The "pious' John Emery Abbott speaks of two kinds of sin in this excerpt:
"DANGERS FROM WITHIN TO BE GUARDED AGAINST.
Besides the dangers which arise from without, there are dangers from within. Of these, I can mention but two. The first is, that there is a tendency within us to negligence and sloth. In the concerns of religion, we are continually urged to procrastinate our duties; to seek excuses for consulting our ease ; to rest contented with idle wishes; to compromise for our neglect, by forming fruitless resolutions; or to find in those external observances which cost us little, a substitute for the earnest piety and practical godliness, which demand constant vigilance and persevering labor. Most of what we term sins of infirmity, are indeed sins of carelessness, and arise, not from the weakness of nature, but from neglect of attention, of watchfulness, or of proper exertion. The christian character is one of progress,—of improvement. Its qualities are not like human knowledge, which, when once acquired, will, with very little effort, remain with us. We cannot for a time neglect the cultivation of our hearts, or the regulation of our lives, and return after long neglect and find them as they once were. We must watch over them, and spend our exertions upon them, with unwearied patience and persevering resolution, or we rapidly shall sink from the height we have gained. While we slumber, our lamps will grow dim. Whenever we consult our ease, whenever the vigor of our exertions is weakened, the religious character will decay. We may perceive, indeed, no sudden change, no alarming deficiency; but our progress will be like the decline of the day ; the light of life will gradually withdraw itself,—the shades of night will silently deepen over us, and melt imperceptibly into each other, till nothing at last remain, but coldness, darkness, and gloom.

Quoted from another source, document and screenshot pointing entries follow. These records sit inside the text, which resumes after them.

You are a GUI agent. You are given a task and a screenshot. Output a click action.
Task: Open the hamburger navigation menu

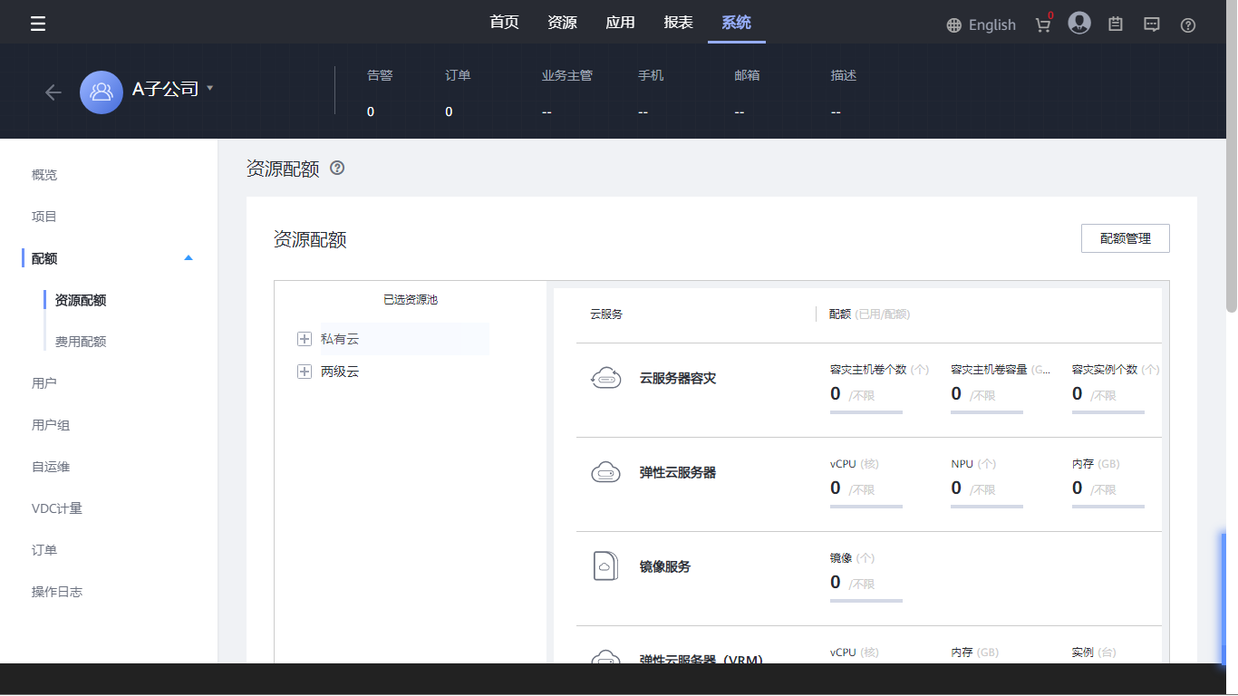click(x=38, y=24)
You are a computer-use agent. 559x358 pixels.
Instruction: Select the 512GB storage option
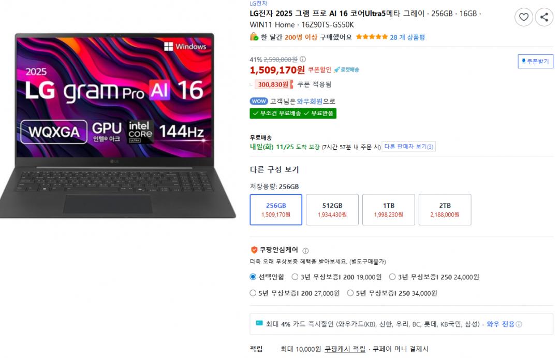click(x=332, y=210)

The other danger is, that which arises from some peculiar evil propensity. No one, who reflects on his own character, can avoid being conscious, that there is a sin which most easily besets him, which, in spite of all his exertions, is continually rising up to trouble him. We are in peculiar danger from this source, not only because it is so deeply seated, because it operates so secretly and powerfully, and because it is so difficult to conquer; but also because, in the very point at which we are most weak and assailable, our conscience and moral judgments are most apt to be blinded. Where our peculiar sin is concerned, we are apt to interpret the requirements of the gospel in a lax and indulgent manner; to imagine that while in other points we strive to be faithful, our neglect in this single case, is pardonable. But, in truth, this propensity, whatever it be, is our peculiar trial; it is the very case in which our vigilance and exertion are most important, and by which the sincerity of our christian character is principally to be tested. We ought, then, to strive with the greatest earnestness to conquer the sin which thus besets us; to avoid, with peculiar care, whatever may tend to inflame and strengthen it; and to exercise a resolute self-denial as to many indulgences, which those around us, who have not the same disposition, may partake without danger."